The main candidates are the current deputy president, Cyril Ramaphosa, and former cabinet minister Nkosazana Dlamini-Zuma, President Zuma's ex-wife.
The tense leadership battle has raised fears that the ANC could split before national elections in 2019.
President Zuma can remain head of state until those elections.
Whoever becomes the new ANC leader is likely to succeed him as president of the country.
As delegates gathered for the four-day conference in Johannesburg, Mr Zuma, who faces multiple corruption allegations, has urged the party to unite behind the eventual winner.
The leadership contest is expected to be a close one, with legal challenges a possibility.
ANC future in the balance
Analysis by Andrew Harding, BBC News, Johannesburg
The ANC is still the dominant political force here but the party itself bluntly admits to "looting", "infighting" and a loss of public trust.
Many here blame President Zuma. Only this week, the High Court condemned his behaviour as "grossly remiss".
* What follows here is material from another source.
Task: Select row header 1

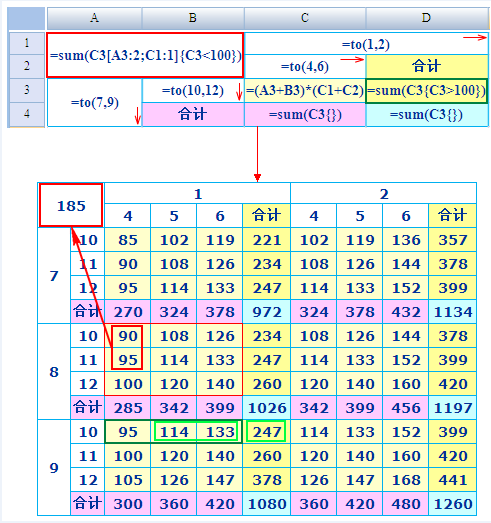Action: click(x=27, y=43)
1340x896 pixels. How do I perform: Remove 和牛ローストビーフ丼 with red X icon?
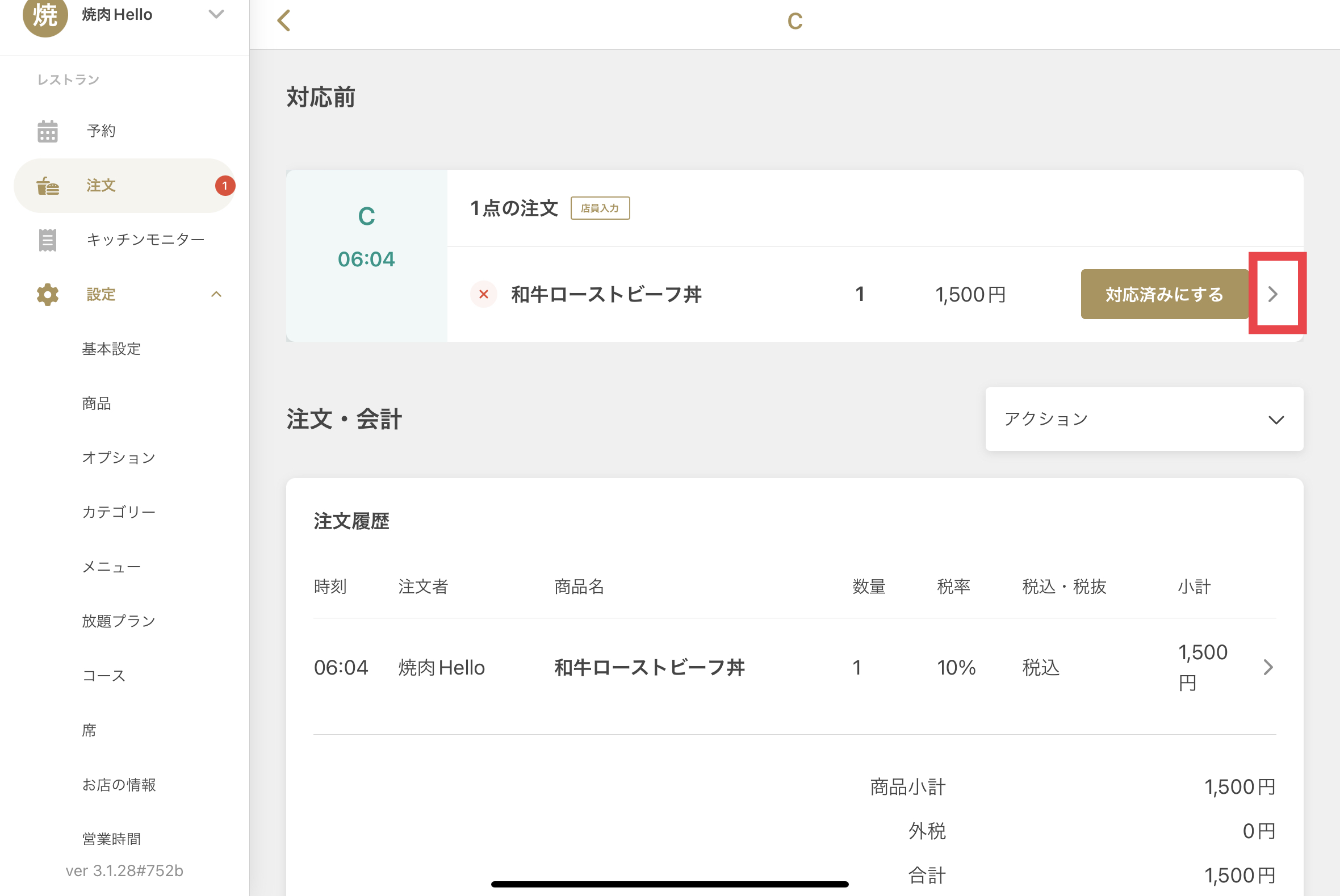483,294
If Mr Ramaphosa loses, the party could split before elections in 2019. Foreign confidence in South Africa's struggling economy would almost certainly be damaged in the short term.
The larger question is whether, after 23 years in power, the ANC is in terminal decline, and what that might mean for South Africa's stability and its future.
President Zuma is backing his 68-year-old former wife, Ms Dlamini-Zuma, a veteran politician in her own right who has been critical of the enduring power of white-owned businesses.
Mr Ramaphosa, 65, has spoken out strongly against state corruption and has the backing of the business community.
Recent news that he had a modest lead in the polls was quickly reflected by a rise in the financial markets.
President Zuma, 75, has been the focus of much controversy and he has survived several votes of no confidence in parliament.
He faces numerous corruption allegations but denies any wrongdoing.
More than 5,000 delegates are taking part in the four-day ANC elective conference at the Expo Centre in Johannesburg.
The first major engagement for the new leader will be the ANC anniversary celebrations on 8 January.
The ANC has governed South Africa since the first democratic election more than 20 years ago.